▸ EXERCISE
Give again only the lines from the line that holds "This screenshot has width=1039, height=570." to the end of the data, inclusive, omitting all pictures.
### LISTED RECORDS
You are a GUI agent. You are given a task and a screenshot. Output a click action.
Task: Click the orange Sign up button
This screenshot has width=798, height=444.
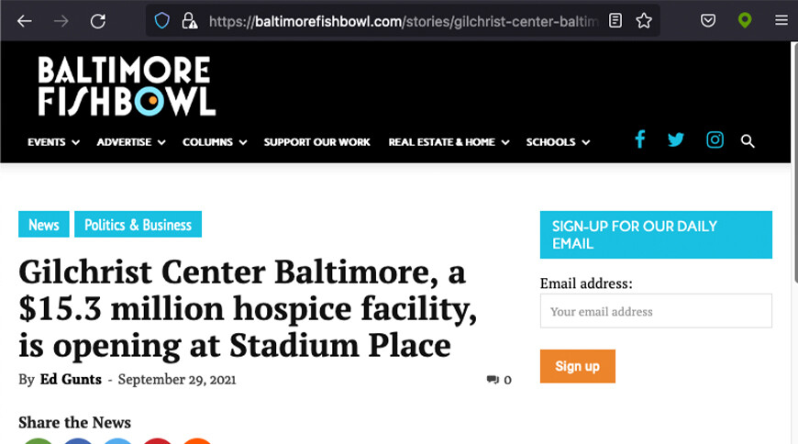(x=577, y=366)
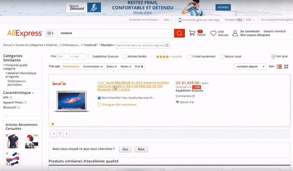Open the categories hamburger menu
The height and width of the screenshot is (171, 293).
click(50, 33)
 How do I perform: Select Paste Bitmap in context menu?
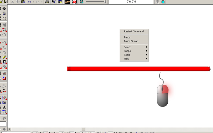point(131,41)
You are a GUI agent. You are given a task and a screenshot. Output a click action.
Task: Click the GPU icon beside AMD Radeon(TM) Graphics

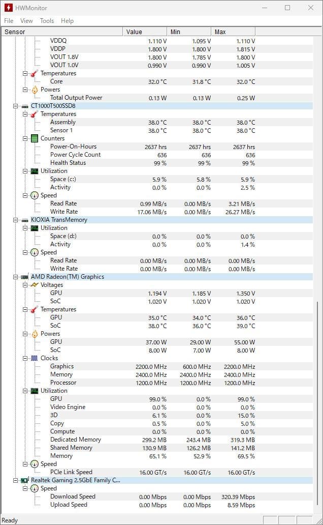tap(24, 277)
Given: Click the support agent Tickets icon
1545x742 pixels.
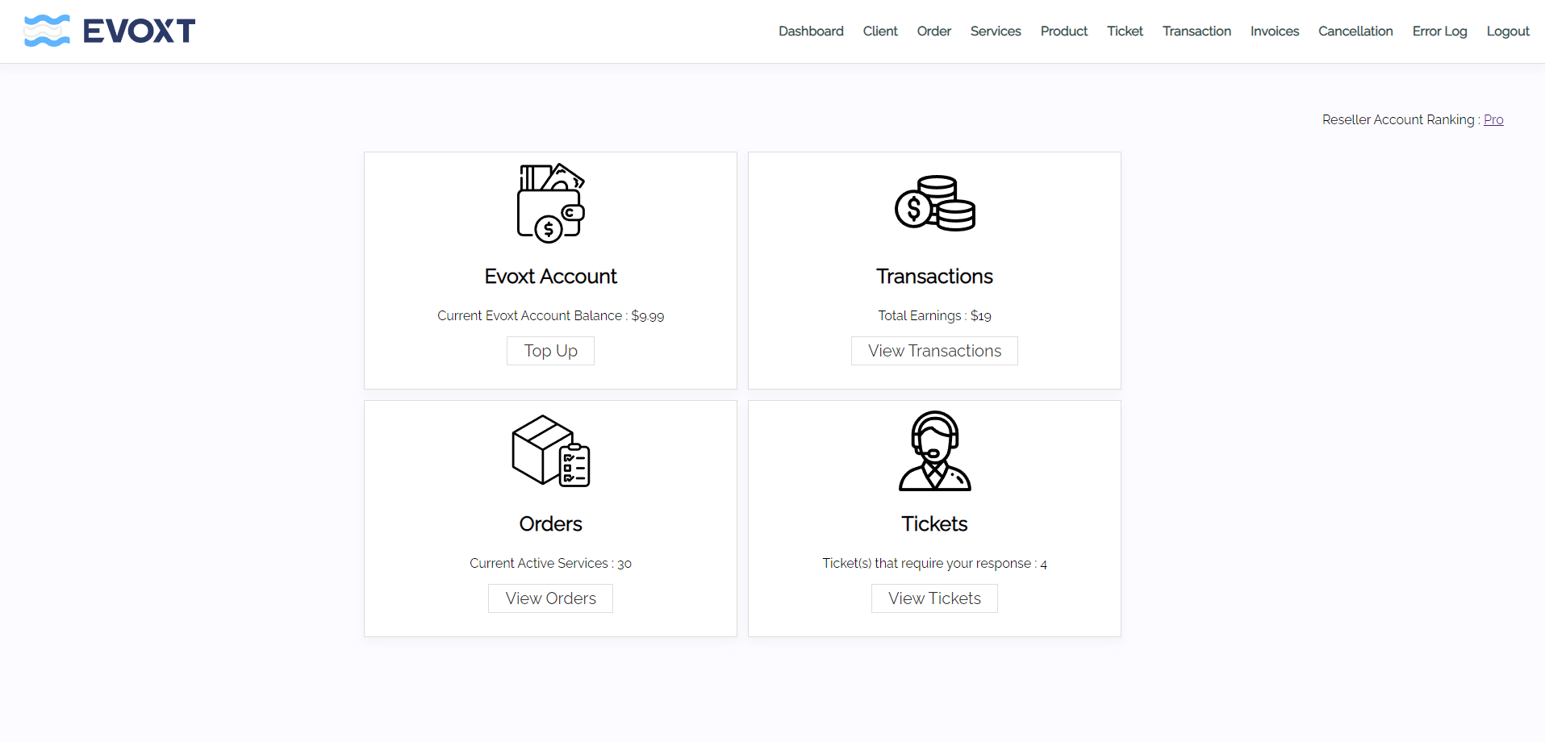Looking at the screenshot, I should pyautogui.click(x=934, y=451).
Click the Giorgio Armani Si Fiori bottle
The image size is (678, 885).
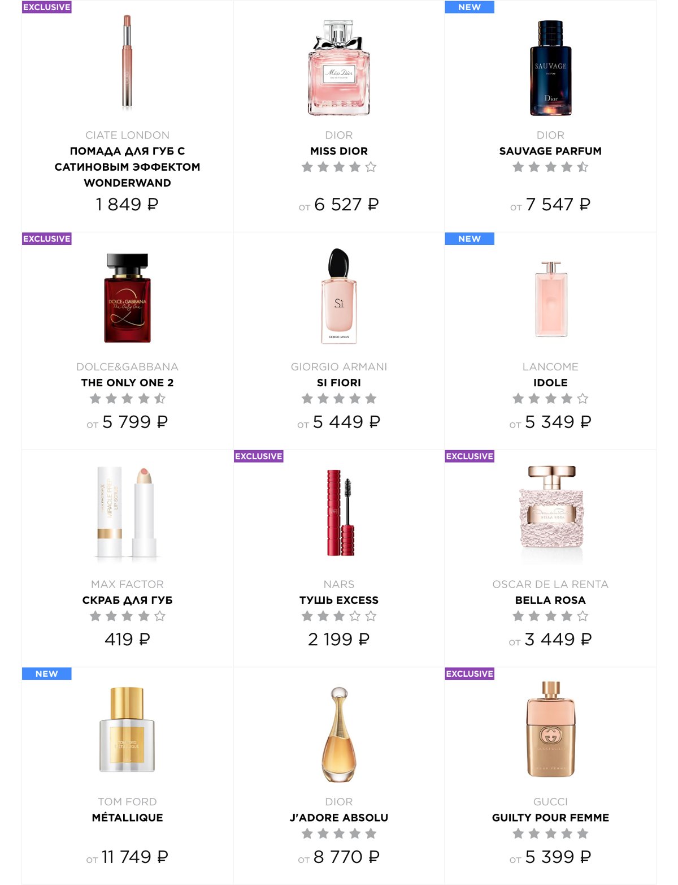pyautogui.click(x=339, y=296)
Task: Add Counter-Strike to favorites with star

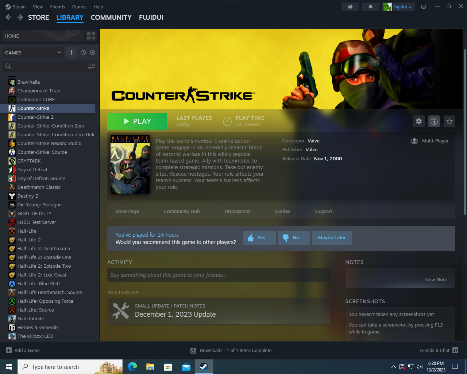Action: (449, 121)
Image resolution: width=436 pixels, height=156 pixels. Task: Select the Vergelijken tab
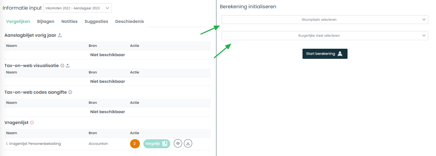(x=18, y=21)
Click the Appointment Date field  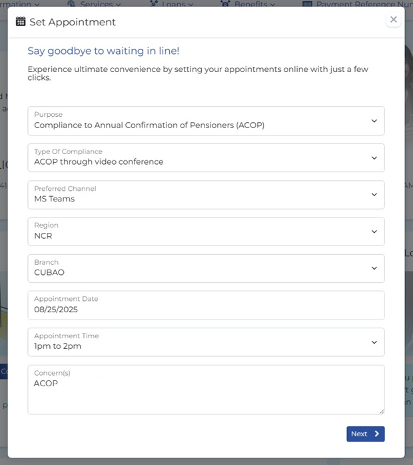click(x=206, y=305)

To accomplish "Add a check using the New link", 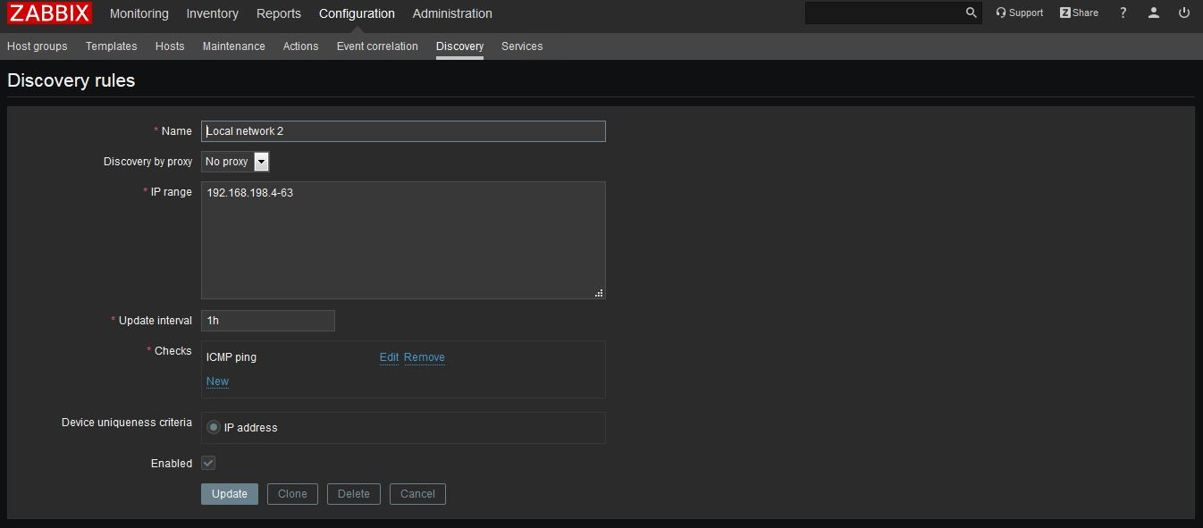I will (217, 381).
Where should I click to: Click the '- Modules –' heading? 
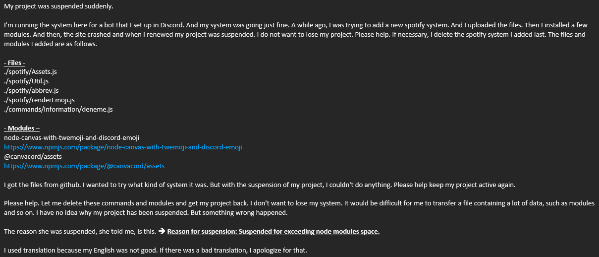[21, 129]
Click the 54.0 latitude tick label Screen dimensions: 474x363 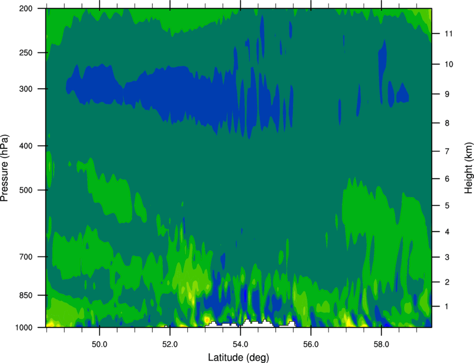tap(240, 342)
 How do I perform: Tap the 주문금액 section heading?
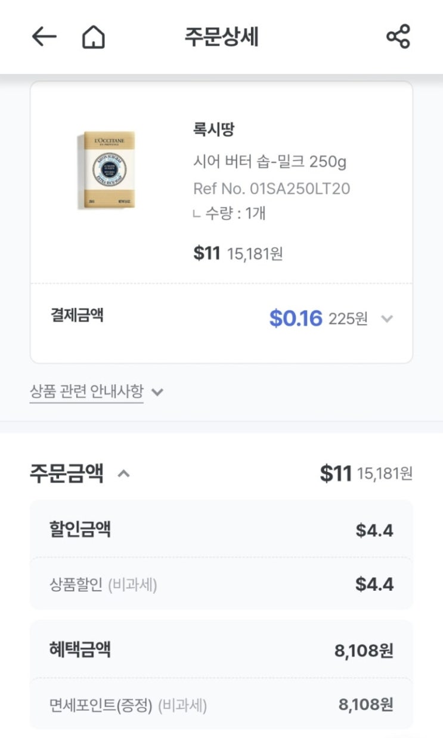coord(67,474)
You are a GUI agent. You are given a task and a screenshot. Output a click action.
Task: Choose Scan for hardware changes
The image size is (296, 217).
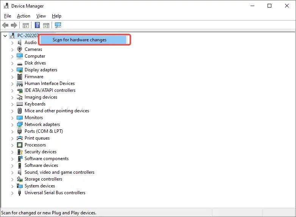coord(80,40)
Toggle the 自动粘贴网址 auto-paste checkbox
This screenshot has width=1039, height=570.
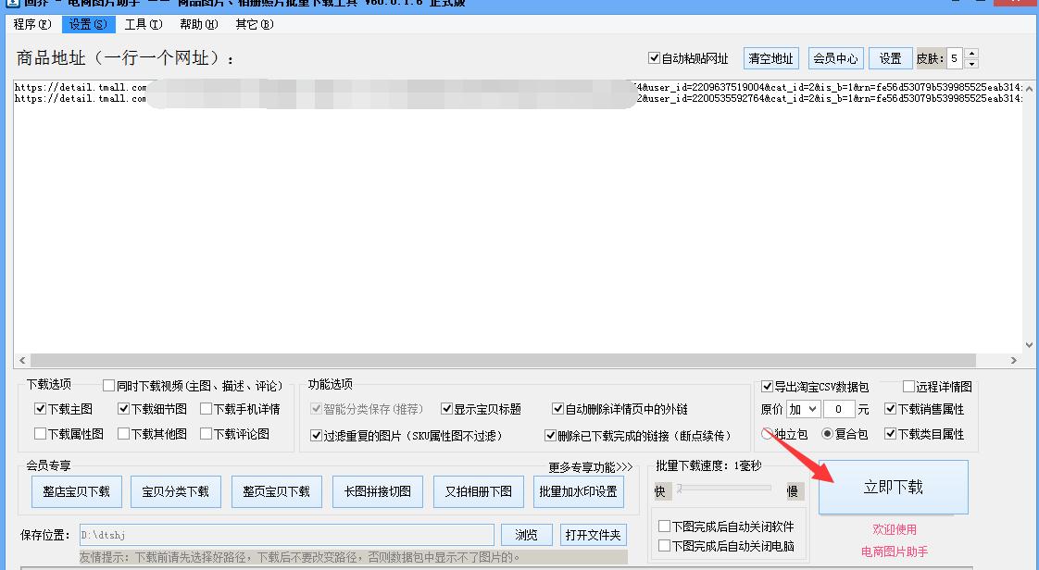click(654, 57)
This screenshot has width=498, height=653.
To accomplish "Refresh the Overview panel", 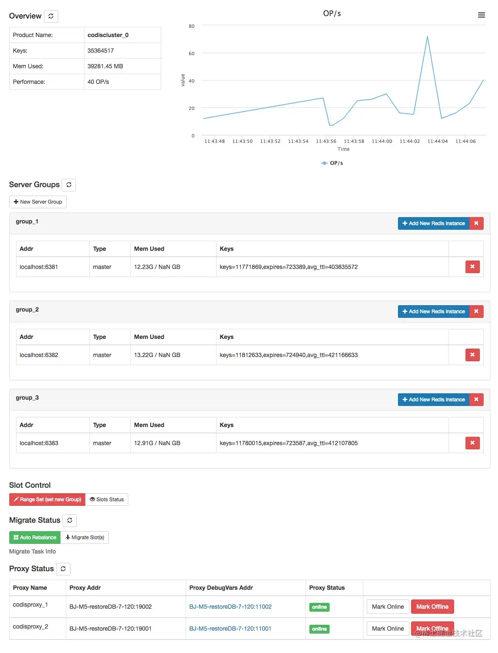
######
▸ ANSWER TO THE EXERCISE
This screenshot has width=1039, height=570.
click(654, 57)
This screenshot has width=498, height=653.
To accomplish "Refresh the Overview panel", 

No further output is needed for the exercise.